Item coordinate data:

____________________

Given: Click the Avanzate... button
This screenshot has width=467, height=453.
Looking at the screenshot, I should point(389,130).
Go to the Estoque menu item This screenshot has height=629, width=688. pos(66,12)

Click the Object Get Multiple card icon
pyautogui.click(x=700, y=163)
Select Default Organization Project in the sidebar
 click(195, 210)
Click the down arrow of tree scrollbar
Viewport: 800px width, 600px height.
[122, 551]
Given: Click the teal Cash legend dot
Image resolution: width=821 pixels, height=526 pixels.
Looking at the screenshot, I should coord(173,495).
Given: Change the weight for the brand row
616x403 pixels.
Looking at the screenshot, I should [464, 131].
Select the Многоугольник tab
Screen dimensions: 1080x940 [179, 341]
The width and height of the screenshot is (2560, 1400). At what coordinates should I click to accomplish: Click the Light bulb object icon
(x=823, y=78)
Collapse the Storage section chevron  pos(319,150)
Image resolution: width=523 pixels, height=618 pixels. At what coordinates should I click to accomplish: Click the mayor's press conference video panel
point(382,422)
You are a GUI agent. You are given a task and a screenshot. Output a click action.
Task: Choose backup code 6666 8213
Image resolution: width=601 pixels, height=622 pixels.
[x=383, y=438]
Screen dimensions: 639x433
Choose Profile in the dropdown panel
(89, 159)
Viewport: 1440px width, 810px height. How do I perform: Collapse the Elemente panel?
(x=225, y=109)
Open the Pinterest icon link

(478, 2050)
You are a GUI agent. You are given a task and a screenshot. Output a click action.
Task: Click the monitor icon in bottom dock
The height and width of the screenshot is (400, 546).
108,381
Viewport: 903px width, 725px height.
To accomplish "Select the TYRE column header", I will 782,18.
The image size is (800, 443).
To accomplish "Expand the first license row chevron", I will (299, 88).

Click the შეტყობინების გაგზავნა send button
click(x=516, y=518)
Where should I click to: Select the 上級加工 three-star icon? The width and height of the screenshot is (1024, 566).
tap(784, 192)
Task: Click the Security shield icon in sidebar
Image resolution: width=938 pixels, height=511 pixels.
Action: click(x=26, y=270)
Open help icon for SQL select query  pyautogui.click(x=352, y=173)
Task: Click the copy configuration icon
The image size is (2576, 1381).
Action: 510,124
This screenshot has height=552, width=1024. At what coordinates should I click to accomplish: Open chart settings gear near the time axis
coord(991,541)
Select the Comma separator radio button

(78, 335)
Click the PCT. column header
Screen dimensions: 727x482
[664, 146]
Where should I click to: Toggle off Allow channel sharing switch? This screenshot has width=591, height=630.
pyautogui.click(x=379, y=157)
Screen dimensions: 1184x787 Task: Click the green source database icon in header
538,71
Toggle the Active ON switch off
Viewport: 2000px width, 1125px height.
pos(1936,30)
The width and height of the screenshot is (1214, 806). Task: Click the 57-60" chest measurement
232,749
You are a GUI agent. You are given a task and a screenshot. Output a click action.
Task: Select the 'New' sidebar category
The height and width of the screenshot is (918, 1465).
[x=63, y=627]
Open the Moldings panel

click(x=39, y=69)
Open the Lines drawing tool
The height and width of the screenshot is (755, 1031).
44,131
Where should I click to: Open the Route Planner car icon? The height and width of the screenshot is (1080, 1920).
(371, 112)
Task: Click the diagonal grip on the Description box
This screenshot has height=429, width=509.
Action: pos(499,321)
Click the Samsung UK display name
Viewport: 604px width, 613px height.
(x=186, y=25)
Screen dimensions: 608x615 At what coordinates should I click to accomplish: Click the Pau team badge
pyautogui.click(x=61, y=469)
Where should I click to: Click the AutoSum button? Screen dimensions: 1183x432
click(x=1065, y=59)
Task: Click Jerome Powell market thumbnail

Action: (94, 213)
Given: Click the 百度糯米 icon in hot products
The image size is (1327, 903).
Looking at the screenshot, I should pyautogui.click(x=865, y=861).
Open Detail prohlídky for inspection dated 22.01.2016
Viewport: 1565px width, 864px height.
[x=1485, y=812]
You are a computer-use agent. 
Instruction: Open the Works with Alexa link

____________________

Return the lines from the one containing "Given: Click the 百度糯米 icon in hot products" through the end of the records, reproduced verbatim.

● Result for this task
Given: Click the 百度糯米 icon in hot products
The image size is (1327, 903).
Looking at the screenshot, I should pyautogui.click(x=865, y=861).
Open Detail prohlídky for inspection dated 22.01.2016
Viewport: 1565px width, 864px height.
[x=1485, y=812]
You are a computer-use agent. 
Instruction: Open the Works with Alexa link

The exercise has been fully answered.